What this task involves — If a line below falls between the line with "Viewport: 1024px width, 768px height." and the line with "This screenshot has width=598, height=603.", or is one of those two, output it exactly; output nothing else and no pictures.

Stored data:
------------------------

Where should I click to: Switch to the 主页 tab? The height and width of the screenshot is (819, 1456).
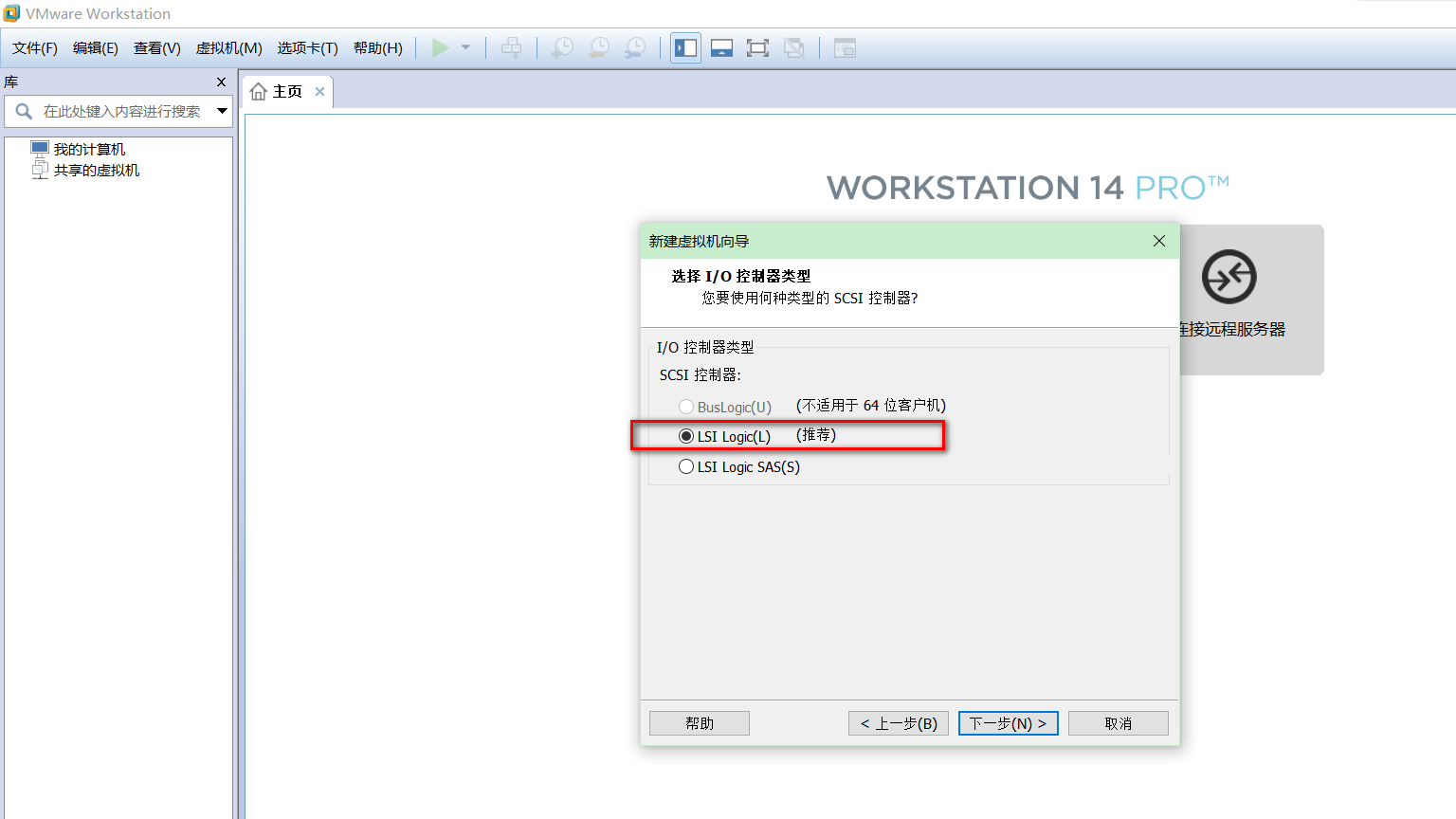point(282,90)
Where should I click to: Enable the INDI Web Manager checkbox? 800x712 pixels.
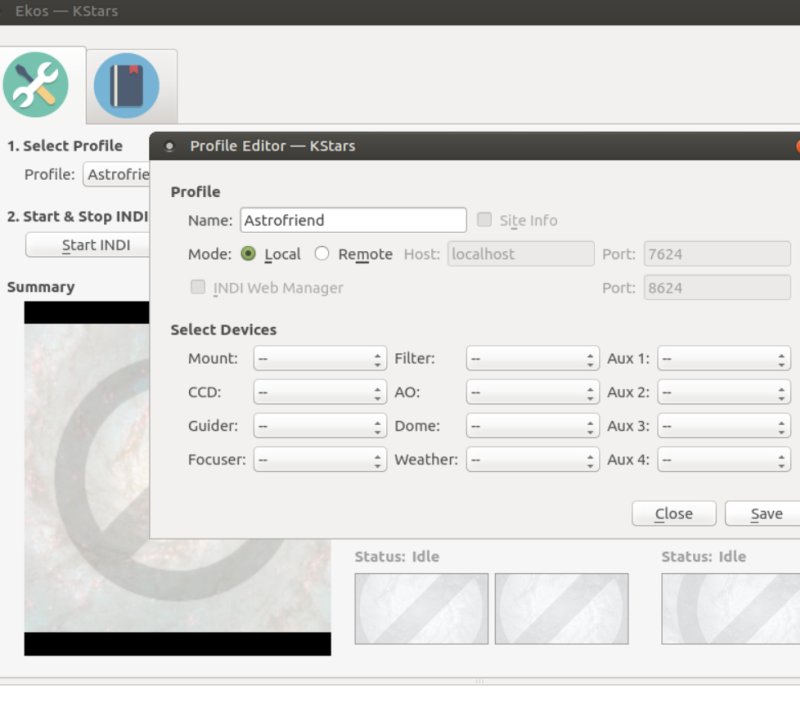(x=198, y=288)
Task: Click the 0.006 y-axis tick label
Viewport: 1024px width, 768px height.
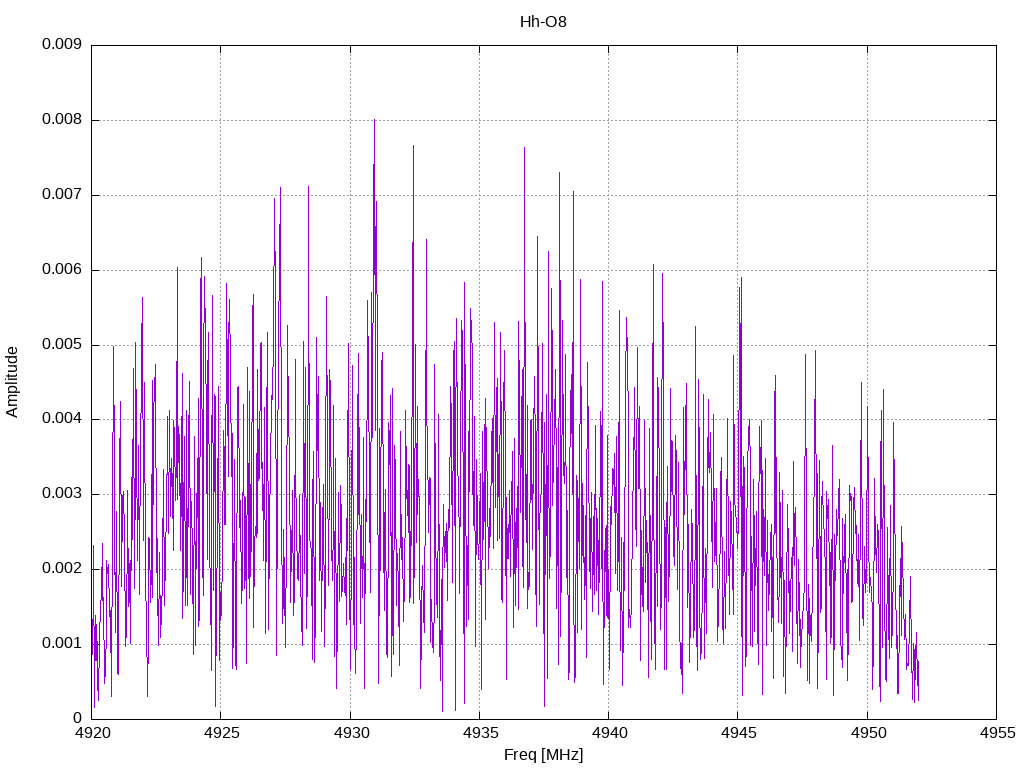Action: 62,269
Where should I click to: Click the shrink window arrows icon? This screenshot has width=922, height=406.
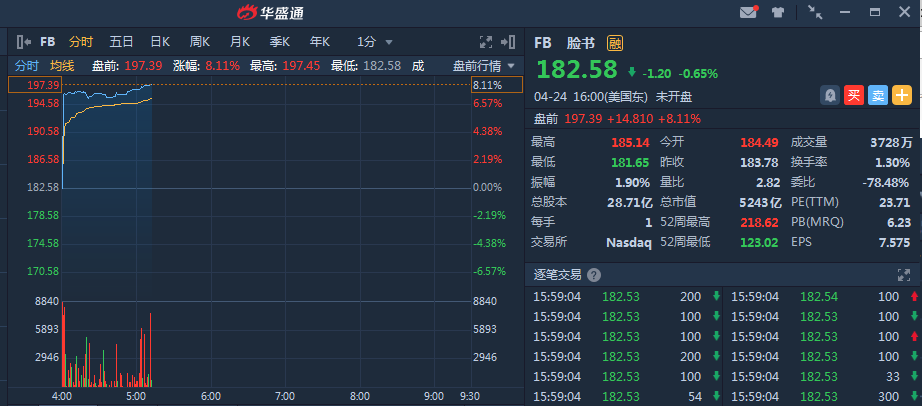(x=815, y=13)
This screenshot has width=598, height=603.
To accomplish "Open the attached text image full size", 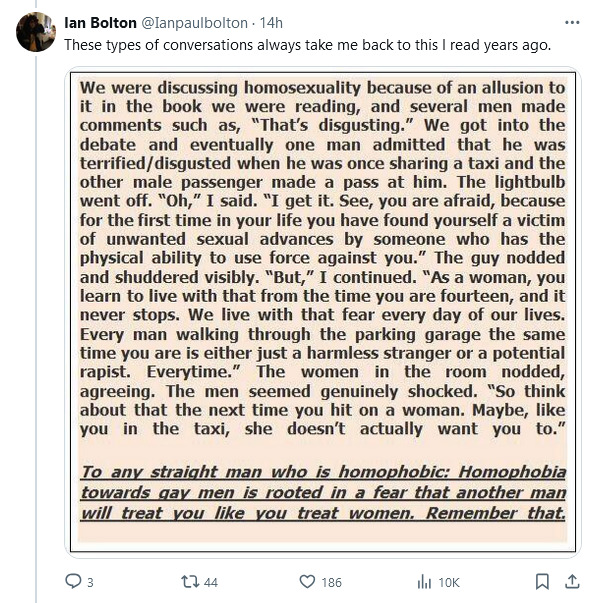I will click(323, 312).
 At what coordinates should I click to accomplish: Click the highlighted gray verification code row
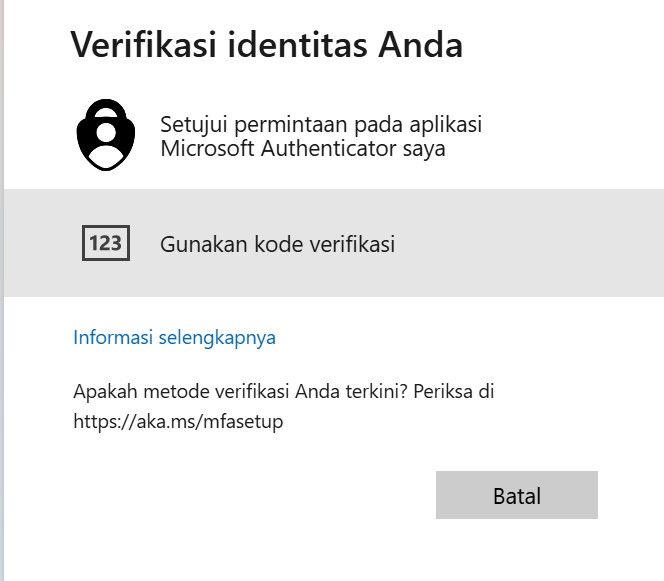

------------------------

Response box —
Viewport: 1024px width, 768px height.
Action: 62,269
Where should I click to: Click the shrink window arrows icon? This screenshot has width=922, height=406.
(x=815, y=13)
This screenshot has width=598, height=603.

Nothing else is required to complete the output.